The Price of Self-Seeking
September 26, 2009 by Christian Bloggers
Filed under Christian Marriage
In the book of Proverbs, the virtuous woman is not the only one woman mentioned. One of the other women mentioned in this book of wisdom is the “contentious” or “brawling” woman (Proverbs 27:15; 21:9; 19:13). This is the woman who is seemingly looking for a controversy or contention. She is just waiting for a reason to get riled, and she doesn’t need much of one.
I’ve often heard men vent to one another that they “just can’t do anything right” or that they “had just better keep their mouth shut.” Because a contentious woman pounces at the slightest provocation, the rest of us are left tiptoeing through every encounter with her. We’ve probably all collided with someone like this before, someone for whom even a compliment becomes controversial.
“You look good today.”
“Oh, you mean I don’t usually?”
“No, I mean, that dress looks really great on you.”

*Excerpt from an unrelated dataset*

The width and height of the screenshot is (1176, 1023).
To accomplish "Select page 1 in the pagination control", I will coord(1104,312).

“You mean it looks great on a fat woman, huh? You think I’m fat!”
In the Proverbs passages, a contentious woman is compared to a continual dripping. Seems harmless enough; annoying, yes, but harmless. I mean, who has ever been destroyed or injured by dripping water? Yet, I can’t help but think of the legendary “Chinese water torture,” where water was continually dripped onto the victims forehead, or dripped in an irregular pattern, until the prisoner actually went insane.

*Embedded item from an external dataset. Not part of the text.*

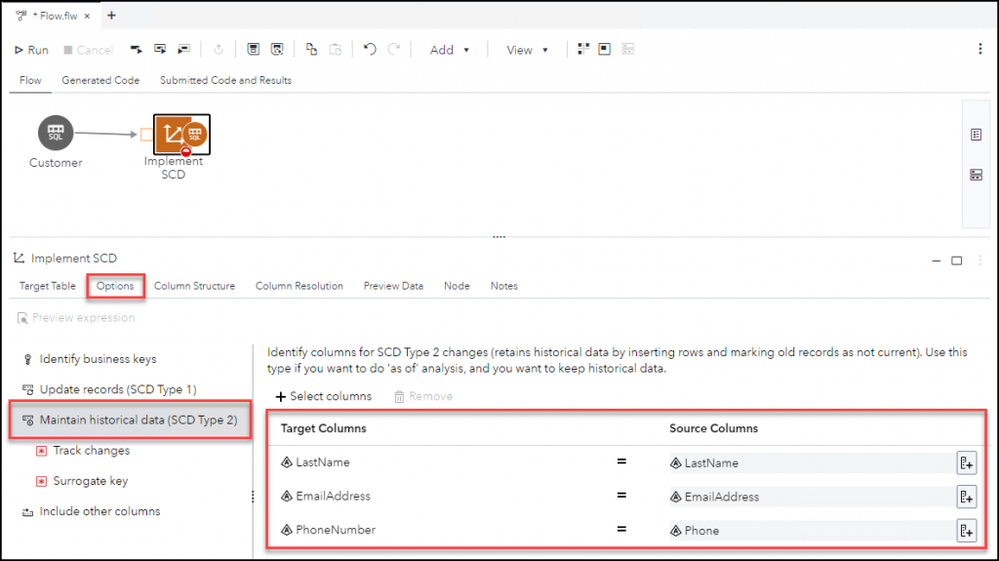
Task: Open Update records (SCD Type 1) section
Action: pyautogui.click(x=117, y=389)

Even something as innocent as a dripping water faucet is often innocent only because we have the ability to make the dripping stop, or at least to muffle the noise. But what if you couldn’t get the dripping to stop? All day long and all night long, no matter what you did, the drip…drip…drip…drip persisted. You try twisting the faucet tighter. You try stuffing a towel into the sink, and that works for a little while, until the towel is saturated. Then, drip…drip…drip once more. Eventually, day in and day out, you would either stop at nothing to make the dripping stop, or you would try your best to stay away from it. Unfortunately, that sounds like some of our marriages.

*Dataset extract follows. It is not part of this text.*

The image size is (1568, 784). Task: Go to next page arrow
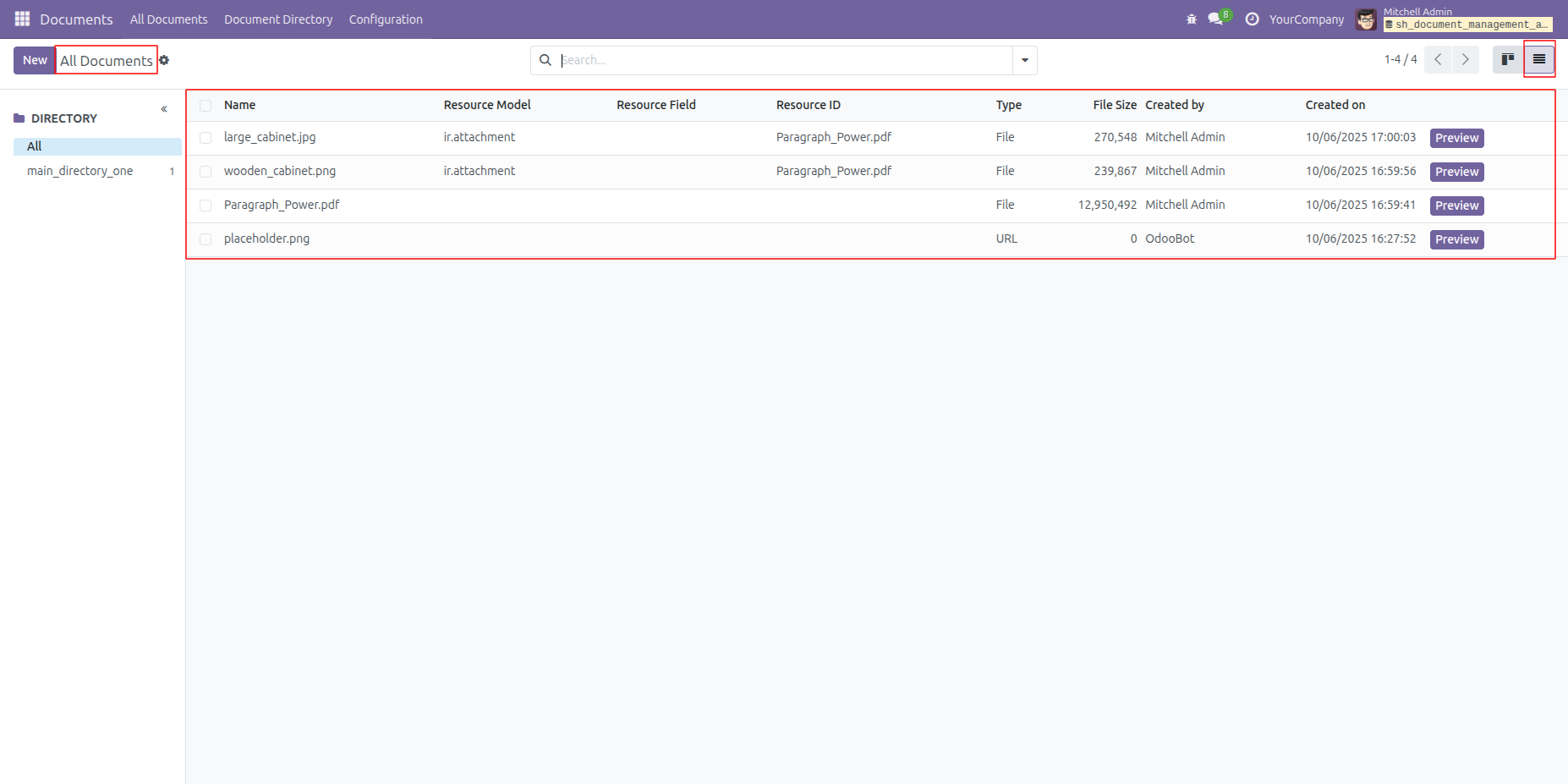coord(1466,60)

Yes, it’s frustrating when a husband appears to be escaping. He comes home late—regularly. He immediately runs to the television and cranks up the sports. He doesn’t respond to you. He lingers in another room away from everyone. Why the seclusion? Perhaps, the water is dripping, and he can’t get it to stop. In two different verses of Proverbs 21, the Bible says that it is better to dwell in the wilderness or in the corner of a housetop than with an angry, contentious, brawling woman. And many men do.
But the dripping can be stopped, though it must be stopped from the inside. A contentious woman, realizing the damage she is causing to her home and to her family, must be willing to turn to God for the answer. When a woman insists on everyone noticing her needs, when she comes to her own defense and fights her own battles, it’s guaranteed every time that someone is going to get hurt. The answer is forgiveness—trusting God, the righteous Judge, to handle my circumstances while I focus solely on “becoming.”